> [What you are asked to do]:
Could you output each line of the data that follows exactly?

> [Collected data entries]:
- - - - - - -

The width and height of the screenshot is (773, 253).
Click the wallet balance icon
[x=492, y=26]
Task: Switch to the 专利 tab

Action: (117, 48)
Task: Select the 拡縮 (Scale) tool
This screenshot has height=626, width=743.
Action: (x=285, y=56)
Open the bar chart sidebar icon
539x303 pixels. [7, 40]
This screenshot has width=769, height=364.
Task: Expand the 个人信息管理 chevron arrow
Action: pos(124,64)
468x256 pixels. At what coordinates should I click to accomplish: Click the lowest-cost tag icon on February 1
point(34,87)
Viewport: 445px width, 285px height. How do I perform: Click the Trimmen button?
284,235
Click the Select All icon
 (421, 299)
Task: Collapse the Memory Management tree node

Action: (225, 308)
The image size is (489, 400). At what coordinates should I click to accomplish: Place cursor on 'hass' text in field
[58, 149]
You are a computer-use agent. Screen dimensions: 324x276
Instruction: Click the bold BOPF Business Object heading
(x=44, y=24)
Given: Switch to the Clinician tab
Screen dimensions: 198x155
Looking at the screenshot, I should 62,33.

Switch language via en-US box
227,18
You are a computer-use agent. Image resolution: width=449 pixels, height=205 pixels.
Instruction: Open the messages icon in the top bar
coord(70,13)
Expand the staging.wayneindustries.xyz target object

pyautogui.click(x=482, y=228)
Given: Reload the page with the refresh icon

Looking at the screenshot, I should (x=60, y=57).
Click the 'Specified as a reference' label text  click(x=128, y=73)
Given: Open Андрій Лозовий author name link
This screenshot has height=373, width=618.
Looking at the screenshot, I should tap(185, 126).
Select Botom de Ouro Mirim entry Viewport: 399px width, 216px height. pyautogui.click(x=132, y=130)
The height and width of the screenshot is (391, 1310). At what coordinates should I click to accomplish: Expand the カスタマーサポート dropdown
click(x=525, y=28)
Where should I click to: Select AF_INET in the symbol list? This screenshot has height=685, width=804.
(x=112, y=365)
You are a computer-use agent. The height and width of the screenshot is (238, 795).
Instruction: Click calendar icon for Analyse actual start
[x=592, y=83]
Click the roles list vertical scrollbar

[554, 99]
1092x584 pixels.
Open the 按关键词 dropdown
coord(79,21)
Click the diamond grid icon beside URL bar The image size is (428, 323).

- - - - - - -

> [Result for this exercise]:
The width and height of the screenshot is (773, 253).
Click the wallet balance icon
[x=492, y=26]
Task: Switch to the 专利 tab

Action: (117, 48)
Task: Select the 拡縮 (Scale) tool
This screenshot has height=626, width=743.
Action: (x=285, y=56)
Open the bar chart sidebar icon
539x303 pixels. [7, 40]
This screenshot has width=769, height=364.
Task: Expand the 个人信息管理 chevron arrow
Action: pos(124,64)
468x256 pixels. At what coordinates should I click to accomplish: Click the lowest-cost tag icon on February 1
point(34,87)
Viewport: 445px width, 285px height. How do I perform: Click the Trimmen button?
284,235
Click the Select All icon
 (421, 299)
Task: Collapse the Memory Management tree node

Action: (225, 308)
The image size is (489, 400). At what coordinates should I click to accomplish: Place cursor on 'hass' text in field
[58, 149]
You are a computer-use agent. Screen dimensions: 324x276
Instruction: Click the bold BOPF Business Object heading
(x=44, y=24)
Given: Switch to the Clinician tab
Screen dimensions: 198x155
Looking at the screenshot, I should 62,33.

Switch language via en-US box
227,18
You are a computer-use agent. Image resolution: width=449 pixels, height=205 pixels.
Instruction: Open the messages icon in the top bar
coord(70,13)
Expand the staging.wayneindustries.xyz target object

pyautogui.click(x=482, y=228)
Given: Reload the page with the refresh icon

Looking at the screenshot, I should (x=60, y=57).
Click the 'Specified as a reference' label text  click(x=128, y=73)
Given: Open Андрій Лозовий author name link
This screenshot has height=373, width=618.
Looking at the screenshot, I should tap(185, 126).
Select Botom de Ouro Mirim entry Viewport: 399px width, 216px height. pyautogui.click(x=132, y=130)
The height and width of the screenshot is (391, 1310). At what coordinates should I click to accomplish: Expand the カスタマーサポート dropdown
click(x=525, y=28)
Where should I click to: Select AF_INET in the symbol list? This screenshot has height=685, width=804.
(x=112, y=365)
You are a computer-use agent. The height and width of the screenshot is (238, 795).
Instruction: Click calendar icon for Analyse actual start
[x=592, y=83]
Click the roles list vertical scrollbar

[554, 99]
1092x584 pixels.
Open the 按关键词 dropdown
coord(79,21)
Click the diamond grid icon beside URL bar The image size is (428, 323).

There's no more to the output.